Session 2.1 Flashcards
What kind of junctions are between cardiac myocytes?
Gap junctions so contract in synchrony
Why are cardiac action potentials relatively long?
1 contraction = 1 heartbeat and you want it to be smooooooth
What is the purpose of chord tendons??
Anchor valve to stop it inverting
Briefly describe the conduction.
1) pacemaker cells in SAN generate an action potential in RA
2) activity spreads over the atria = atrial systole
3) reaches the atrioventricular node and delayed for 120ms
4) from a-v node excitation passes though septum between ventricles
5) then spreads through ventricular myocardium from inner endocardial to outer epicardial surface.
6) ventricles contract from atria upwards
What are the 7 phases of the cardiac cycle and which bits are systole And which are Diastole?
1) atrial contraction
2) isovolumetric contraction
3) rapid ejection
4) reduced ejection
5) isovolumetric relaxation
6) rapid filling
7) reduced filing
Stages 2-4 are systole, rest are diastole.
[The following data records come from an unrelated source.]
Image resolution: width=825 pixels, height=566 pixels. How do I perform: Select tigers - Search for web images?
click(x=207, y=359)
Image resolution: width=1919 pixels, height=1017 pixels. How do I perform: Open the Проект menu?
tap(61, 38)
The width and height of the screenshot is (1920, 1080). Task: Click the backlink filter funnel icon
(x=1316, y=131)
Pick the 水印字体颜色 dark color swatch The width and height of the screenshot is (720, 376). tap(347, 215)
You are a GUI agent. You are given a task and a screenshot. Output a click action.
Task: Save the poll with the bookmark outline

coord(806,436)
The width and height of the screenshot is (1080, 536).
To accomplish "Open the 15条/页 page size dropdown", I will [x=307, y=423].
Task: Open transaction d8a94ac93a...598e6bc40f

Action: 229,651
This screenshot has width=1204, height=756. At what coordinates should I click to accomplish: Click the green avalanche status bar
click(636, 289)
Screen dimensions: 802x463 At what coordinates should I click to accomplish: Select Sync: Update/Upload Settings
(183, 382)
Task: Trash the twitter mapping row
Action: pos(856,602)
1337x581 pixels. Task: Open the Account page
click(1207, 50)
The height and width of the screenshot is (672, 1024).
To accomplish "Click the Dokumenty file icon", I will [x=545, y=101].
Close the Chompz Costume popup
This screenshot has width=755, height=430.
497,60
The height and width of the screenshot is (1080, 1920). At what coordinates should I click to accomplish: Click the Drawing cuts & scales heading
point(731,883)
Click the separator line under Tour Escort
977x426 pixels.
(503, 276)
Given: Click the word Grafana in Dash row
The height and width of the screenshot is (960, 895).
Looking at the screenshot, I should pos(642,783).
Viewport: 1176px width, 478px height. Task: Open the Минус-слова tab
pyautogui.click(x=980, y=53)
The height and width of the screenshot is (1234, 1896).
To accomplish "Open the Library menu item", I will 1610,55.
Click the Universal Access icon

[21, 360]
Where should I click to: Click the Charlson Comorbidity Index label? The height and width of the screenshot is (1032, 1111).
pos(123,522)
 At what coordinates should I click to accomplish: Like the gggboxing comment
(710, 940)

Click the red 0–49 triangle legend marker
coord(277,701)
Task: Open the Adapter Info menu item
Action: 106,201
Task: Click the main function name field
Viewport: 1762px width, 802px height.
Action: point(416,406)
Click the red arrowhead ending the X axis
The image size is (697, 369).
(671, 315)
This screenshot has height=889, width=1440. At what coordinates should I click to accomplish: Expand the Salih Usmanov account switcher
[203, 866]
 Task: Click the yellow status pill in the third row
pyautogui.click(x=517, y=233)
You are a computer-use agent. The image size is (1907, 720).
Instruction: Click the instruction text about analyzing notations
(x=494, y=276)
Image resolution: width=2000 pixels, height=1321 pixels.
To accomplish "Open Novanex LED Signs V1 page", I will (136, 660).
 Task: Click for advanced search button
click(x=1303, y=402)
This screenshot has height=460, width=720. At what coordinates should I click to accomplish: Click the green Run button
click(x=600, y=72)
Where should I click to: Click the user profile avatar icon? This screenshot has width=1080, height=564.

What happens to Systole and diastole when heart rate gets faster respectively ?
Systole stays the same, diastole gets shorter.
What side of the heart are wiggers diagrams plotted for?
The left side
The right side would be the same sort of diagram but at lower pressure
What is the name given to the maximum ventricular volume?
The end diastolic volume (EDV). Get at the end of phase 1 (atrial contraction) of the cardiac cycle
How would you work out stroke volume?
End diastolic volume - end systolic volume = stroke volume
How can you get stenosis?
Valve doesn’t open enough = get obstruction to blood flow = stenosis
This could be
- degenerative.
- congenital
- a result of infection
How can you get regurgitation?
Valve doesn’t close all the way = back leakage when valve should be closed.
Where are defect valves most commonly found?
The left side - mitral and aortic valve.
What are the consequences of aortic valve stenosis?
- increased LV pressure = less ventricular hypertrophy
- left sided heart failure = syncope (faint as lack of blood to brain), angina (less o2 supplied to heart)
What are the causes of aortic valve regurgitation?
- aortic root dilation (leaflets pulled apart)
- vlavular damage (endocarditis rheumatic fever)
- blood flows back into LV during diastole
- increase stroke volume
- systolic pressure increases
- diastolic pressure decreases
- LV hypertrophy
- bounding pulse (quinkes sign = beds of nails flush with colour in synchrony with heart)
What causes mitral valve regurgitation?
- damage to papillary muscles after heart attack
- left sided heart failure leads to LV dilation which can stretch valve
- rheumatic fever can lea to leaflet fibrosis which disrupts seal formation
- as some blood leaks back into LA, this increases preload as more blood enters LV in subsequent cycles = can LV hypertrophy.